China continental resiste gracias a sorpresas positivas en comercio exterior

Dentro del complejo panorama regional, el mercado chino fue la gran excepción. El CSI 300, que agrupa a las principales acciones de Shanghái y Shenzhen, logró terminar la semana con una leve alza, mostrando mayor resiliencia frente a la volatilidad global.

Este desempeño estuvo respaldado por datos macroeconómicos significativamente mejores de lo esperado. Las exportaciones chinas crecieron un 21,8% interanual entre enero y febrero, muy por encima del 7,2% proyectado por el mercado.

Además, las importaciones aumentaron un 19,8%, lo que también superó ampliamente las previsiones de los analistas.
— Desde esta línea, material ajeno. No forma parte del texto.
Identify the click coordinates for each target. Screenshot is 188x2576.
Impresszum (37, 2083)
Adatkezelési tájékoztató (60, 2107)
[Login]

Estas cifras sorprendieron positivamente a los inversionistas y ayudaron a sostener el mercado accionario chino en un entorno global particularmente complejo.

Petróleo supera los US $100 y el cobre pierde impulso 

Las tensiones geopolíticas entre Estados Unidos, Israel e Irán impulsaron una elevada volatilidad en materias primas clave, especialmente en el petróleo, mientras que metales como el cobre y el oro reaccionaron de distinta forma ante el nuevo escenario internacional.

Petróleo supera los USD $100 y lidera la volatilidad global

El petróleo fue el gran protagonista de la semana en los mercados internacionales. El crudo Brent inició la semana superando con fuerza la barrera de los USD $100 por barril e incluso llegó a transarse cerca de USD $120 durante la sesión asiática, impulsado por el temor a interrupciones severas en el suministro global de energía.

A mitad de semana, el precio del crudo llegó a caer más de 10%, retrocediendo hasta un rango entre USD $88 y USD $92 por barril, luego de que el presidente estadounidense Donald Trump señalara que el conflicto en Medio Oriente podría terminar “muy pronto”. Sin embargo, el respiro fue breve, retomó rápidamente su tendencia alcista y terminó la semana por sobre los USD $102 por barril.

El repunte respondió a nuevos ataques a buques en el Golfo Pérsico y a la amenaza del nuevo líder de Irán, Mojtaba Jamenei, de mantener bloqueado el Estrecho de Ormuz.  Ante el riesgo de una crisis energética mayor —que llevó al Brent a acumular un alza superior al 40% durante marzo— la Agencia Internacional de Energía (AIE) anunció una liberación extraordinaria de 400 millones de barriles desde sus reservas estratégicas, con el objetivo de estabilizar los mercados.

Cobre fluctúa durante la semana y cierra con leves pérdidas

Durante la semana el cobre Comex llegó a alcanzar USD $5,93 por libra el martes, impulsado principalmente por una debilidad temporal del dólar a nivel global, lo que suele favorecer el precio de las materias primas. No obstante, no logró sostener ese impulso.

Hacia el final de la semana el cobre perdió terreno y el viernes retrocedió 2,1%, cerrando en torno a USD $5,74 por libra. La evolución del metal estuvo influida principalmente por dos factores:

  • Los movimientos del dólar a nivel internacional, que afectan directamente la cotización de los commodities.
  • El creciente temor del mercado a una desaceleración de la demanda global, en medio de riesgos de estanflación y tensiones geopolíticas.

Pese a la volatilidad, el cobre actuó como un amortiguador parcial para la economía chilena, compensando en parte el impacto que genera el encarecimiento del petróleo sobre el país.